2 1/2 c All-purpose flour
1 1/2 c Sugar
1/2 c HERSHEY’S Cocoa
1 1/2 ts Baking soda
1/2 ts Salt
2 ts Powdered instant coffee
1 c Hot water
1/2 c Butter or margarine, melted
2 Eggs slightly beaten
2 ts Vanilla extract
1 1/2 c HERSHEY’S Semi-Sweet
-Chocolate Chips, divided
Vanilla frosting
2 3/4 c MOUNDS Sweetened Coconut
-Flakes, divided (2 1/4 cup
-yellow, 1/2 cup orange)
Food coloring
Heat oven to 350’F. Grease and flour two 9″ round baking pans. In
large bowl, stir together flour, sugar, cocoa, baking soda and salt.
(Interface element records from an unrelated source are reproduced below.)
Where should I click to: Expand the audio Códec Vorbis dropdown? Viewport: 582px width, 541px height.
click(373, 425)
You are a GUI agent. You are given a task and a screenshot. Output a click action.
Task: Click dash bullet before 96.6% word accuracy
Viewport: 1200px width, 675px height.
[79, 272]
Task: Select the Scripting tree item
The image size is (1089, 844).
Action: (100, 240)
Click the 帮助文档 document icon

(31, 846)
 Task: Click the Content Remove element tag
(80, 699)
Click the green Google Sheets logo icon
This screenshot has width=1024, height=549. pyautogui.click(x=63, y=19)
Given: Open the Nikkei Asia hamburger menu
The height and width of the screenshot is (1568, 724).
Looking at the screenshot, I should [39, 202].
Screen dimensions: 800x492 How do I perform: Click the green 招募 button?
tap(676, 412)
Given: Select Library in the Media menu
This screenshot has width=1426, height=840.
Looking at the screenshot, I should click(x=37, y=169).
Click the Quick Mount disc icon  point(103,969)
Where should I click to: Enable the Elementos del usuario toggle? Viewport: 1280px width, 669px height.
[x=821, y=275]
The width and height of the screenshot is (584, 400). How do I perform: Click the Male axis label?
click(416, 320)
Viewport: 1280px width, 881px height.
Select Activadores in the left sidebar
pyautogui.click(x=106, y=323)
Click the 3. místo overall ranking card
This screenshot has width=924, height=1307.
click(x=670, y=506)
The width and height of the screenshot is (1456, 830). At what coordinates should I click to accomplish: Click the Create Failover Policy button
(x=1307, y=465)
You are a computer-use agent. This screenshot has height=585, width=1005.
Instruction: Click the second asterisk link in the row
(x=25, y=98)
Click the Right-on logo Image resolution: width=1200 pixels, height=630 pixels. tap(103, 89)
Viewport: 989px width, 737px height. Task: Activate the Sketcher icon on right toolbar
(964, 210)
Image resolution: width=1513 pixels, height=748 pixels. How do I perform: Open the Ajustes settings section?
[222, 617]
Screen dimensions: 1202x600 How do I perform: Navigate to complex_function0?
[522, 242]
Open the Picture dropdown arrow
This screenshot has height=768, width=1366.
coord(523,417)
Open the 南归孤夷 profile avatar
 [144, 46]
Dissolve instant coffee in water; stir into flour mixture with
butter, eggs and vanilla. Stir until smooth. Set aside 1 chocolate
chip; stir in remaining chips. Spread batter into prepared pans. Bake
20-25 minutes or until cake springs back when touched lightly in
center. Cool 10 minutes; remove from pan to wire racks. Cool
completely. Cut and assemble cake layers according to diagram. Frost
cake with vanilla or yellow- and orange-tinted frosting. Press
yellow-tinted coconut onto chick body and orange-tinted coconut onto
beak and foot. Place reserved chip point side down for eye. Garnish
as desired.
* To tint coconut: In small bowl, combine 1/2 teaspoon water and a few
drops food color. With fork, toss until evenly tinted.